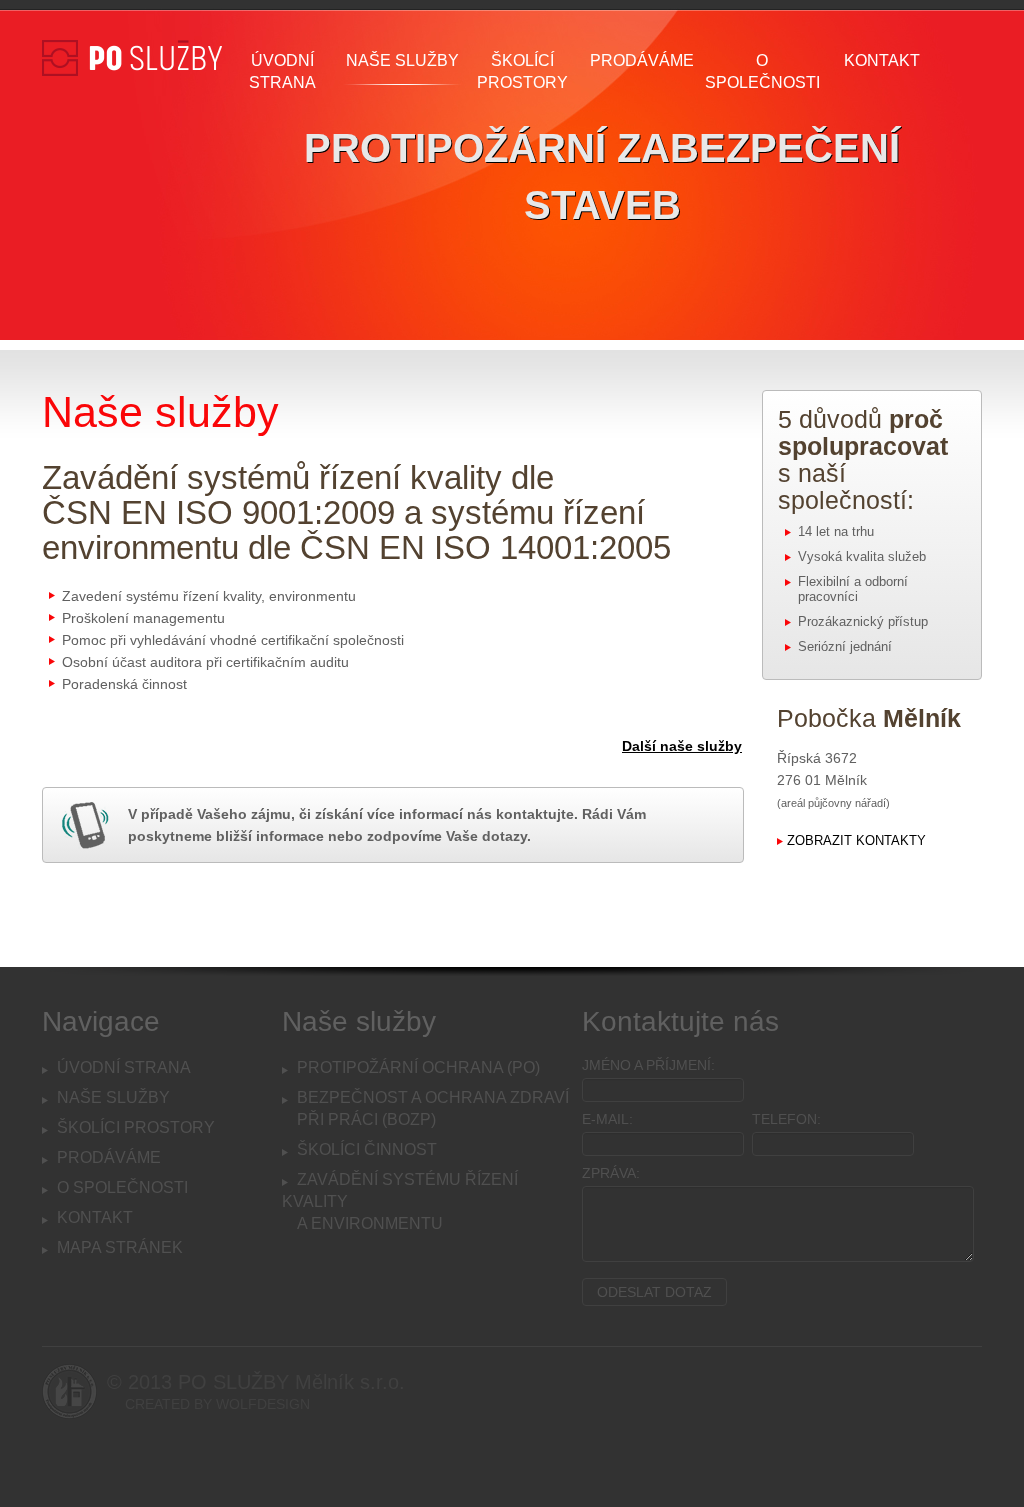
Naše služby (402, 60)
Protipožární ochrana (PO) (418, 1067)
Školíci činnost (367, 1149)
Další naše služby (682, 746)
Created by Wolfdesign (217, 1404)
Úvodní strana (282, 71)
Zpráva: (611, 1173)
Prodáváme (642, 60)
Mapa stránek (120, 1247)
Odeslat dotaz (654, 1292)
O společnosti (762, 71)
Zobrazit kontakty (856, 840)
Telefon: (786, 1119)
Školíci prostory (136, 1127)
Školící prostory (522, 71)
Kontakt (882, 60)
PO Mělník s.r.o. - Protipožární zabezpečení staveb (132, 130)
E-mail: (607, 1119)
+---+
■ **Problem description**
As you output the material, omit the pictures but alter nothing else.

■ **Solution for this problem**
Naše služby (402, 60)
Protipožární ochrana (PO) (418, 1067)
Školíci činnost (367, 1149)
Další naše služby (682, 746)
Created by Wolfdesign (217, 1404)
Úvodní strana (282, 71)
Zpráva: (611, 1173)
Prodáváme (642, 60)
Mapa stránek (120, 1247)
Odeslat dotaz (654, 1292)
O společnosti (762, 71)
Zobrazit kontakty (856, 840)
Telefon: (786, 1119)
Školíci prostory (136, 1127)
Školící prostory (522, 71)
Kontakt (882, 60)
PO Mělník s.r.o. - Protipožární zabezpečení staveb (132, 130)
E-mail: (607, 1119)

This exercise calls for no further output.